* [WHAT YOU HAVE TO DO]
Considering the entries that follow, report how many lines include the string "agent", giving the number alone.

*** TASK INPUTS Section Begins ***

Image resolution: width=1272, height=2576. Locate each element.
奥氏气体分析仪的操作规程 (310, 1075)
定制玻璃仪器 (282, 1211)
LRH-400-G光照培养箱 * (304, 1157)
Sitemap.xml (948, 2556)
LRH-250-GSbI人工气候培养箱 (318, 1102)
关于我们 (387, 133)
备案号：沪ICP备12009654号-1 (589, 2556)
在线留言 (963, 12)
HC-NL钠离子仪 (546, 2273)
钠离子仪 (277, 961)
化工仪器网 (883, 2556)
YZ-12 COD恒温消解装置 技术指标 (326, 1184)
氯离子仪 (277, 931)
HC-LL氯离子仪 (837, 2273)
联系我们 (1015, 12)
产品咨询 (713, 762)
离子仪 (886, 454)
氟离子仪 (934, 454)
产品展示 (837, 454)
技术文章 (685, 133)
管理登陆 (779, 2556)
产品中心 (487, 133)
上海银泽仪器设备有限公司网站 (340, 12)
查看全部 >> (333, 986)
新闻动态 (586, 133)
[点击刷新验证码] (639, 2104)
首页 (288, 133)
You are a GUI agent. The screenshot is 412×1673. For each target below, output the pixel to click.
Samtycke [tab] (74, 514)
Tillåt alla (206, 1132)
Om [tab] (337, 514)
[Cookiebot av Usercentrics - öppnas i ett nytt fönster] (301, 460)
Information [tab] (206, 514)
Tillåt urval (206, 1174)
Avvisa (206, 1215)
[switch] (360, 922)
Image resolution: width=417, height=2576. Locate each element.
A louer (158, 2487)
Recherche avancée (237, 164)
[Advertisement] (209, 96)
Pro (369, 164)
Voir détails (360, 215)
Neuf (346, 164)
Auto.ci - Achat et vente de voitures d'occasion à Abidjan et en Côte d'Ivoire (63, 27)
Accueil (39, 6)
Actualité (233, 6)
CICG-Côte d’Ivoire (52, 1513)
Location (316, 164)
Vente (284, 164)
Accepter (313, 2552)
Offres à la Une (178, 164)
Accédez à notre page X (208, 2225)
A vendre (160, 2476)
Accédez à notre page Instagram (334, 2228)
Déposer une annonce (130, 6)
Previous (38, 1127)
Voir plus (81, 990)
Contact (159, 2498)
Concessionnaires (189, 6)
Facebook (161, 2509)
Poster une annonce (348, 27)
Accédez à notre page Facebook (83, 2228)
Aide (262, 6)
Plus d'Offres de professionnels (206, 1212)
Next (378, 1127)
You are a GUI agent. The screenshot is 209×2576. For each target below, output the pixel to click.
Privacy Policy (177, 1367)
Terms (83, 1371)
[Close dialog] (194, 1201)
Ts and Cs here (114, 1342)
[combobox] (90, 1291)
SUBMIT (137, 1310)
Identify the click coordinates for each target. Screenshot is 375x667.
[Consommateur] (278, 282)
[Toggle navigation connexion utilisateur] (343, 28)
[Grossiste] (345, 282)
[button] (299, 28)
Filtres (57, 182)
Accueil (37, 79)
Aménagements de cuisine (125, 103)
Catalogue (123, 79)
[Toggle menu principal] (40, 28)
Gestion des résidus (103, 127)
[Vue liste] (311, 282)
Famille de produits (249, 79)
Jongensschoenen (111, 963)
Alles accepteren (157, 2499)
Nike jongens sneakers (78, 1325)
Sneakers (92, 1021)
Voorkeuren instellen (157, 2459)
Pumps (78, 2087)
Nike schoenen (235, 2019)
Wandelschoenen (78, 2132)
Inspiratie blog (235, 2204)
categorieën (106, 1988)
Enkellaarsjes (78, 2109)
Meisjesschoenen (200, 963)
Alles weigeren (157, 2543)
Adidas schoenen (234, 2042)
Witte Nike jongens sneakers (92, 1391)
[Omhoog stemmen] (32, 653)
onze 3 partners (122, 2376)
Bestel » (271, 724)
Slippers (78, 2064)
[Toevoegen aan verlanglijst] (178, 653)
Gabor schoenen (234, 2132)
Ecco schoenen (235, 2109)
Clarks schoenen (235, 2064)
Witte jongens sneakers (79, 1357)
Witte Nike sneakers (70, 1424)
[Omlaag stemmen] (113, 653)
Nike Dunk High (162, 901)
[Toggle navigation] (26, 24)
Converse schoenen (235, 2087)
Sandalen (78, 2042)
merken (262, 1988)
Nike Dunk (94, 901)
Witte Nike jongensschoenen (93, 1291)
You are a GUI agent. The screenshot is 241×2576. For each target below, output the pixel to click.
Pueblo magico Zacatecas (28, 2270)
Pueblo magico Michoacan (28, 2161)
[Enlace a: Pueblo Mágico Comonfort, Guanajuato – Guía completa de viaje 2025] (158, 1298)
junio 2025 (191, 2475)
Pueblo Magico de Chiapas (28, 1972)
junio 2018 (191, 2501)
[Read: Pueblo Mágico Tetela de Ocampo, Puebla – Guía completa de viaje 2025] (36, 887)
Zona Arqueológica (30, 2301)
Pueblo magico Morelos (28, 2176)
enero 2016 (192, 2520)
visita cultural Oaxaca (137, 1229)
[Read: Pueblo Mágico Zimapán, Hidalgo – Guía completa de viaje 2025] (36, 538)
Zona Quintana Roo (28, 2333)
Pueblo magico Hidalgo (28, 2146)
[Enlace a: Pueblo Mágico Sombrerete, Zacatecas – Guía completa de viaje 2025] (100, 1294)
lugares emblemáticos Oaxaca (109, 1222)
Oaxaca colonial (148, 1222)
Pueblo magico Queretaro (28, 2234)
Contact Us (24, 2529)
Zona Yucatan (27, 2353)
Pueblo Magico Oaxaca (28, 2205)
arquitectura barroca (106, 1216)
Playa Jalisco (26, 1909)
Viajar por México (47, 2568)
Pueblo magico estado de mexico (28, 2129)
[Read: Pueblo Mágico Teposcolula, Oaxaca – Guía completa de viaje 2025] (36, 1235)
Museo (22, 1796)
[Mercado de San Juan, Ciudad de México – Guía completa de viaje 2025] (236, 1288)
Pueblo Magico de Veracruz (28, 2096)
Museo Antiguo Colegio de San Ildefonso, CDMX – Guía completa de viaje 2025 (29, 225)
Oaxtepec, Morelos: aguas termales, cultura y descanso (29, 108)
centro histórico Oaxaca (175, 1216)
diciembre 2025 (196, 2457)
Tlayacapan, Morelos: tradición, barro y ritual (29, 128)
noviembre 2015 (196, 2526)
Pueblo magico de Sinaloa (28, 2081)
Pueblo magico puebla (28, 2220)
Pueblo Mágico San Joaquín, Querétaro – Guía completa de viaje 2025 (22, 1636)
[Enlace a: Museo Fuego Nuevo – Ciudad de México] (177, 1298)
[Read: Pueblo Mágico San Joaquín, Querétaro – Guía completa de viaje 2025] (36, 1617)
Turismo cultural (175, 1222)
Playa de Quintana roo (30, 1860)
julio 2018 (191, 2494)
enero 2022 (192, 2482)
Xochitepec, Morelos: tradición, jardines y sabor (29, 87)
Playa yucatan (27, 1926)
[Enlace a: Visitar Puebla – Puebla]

*** TASK INPUTS Section Ends ***

* [WRITTEN ANSWER]
3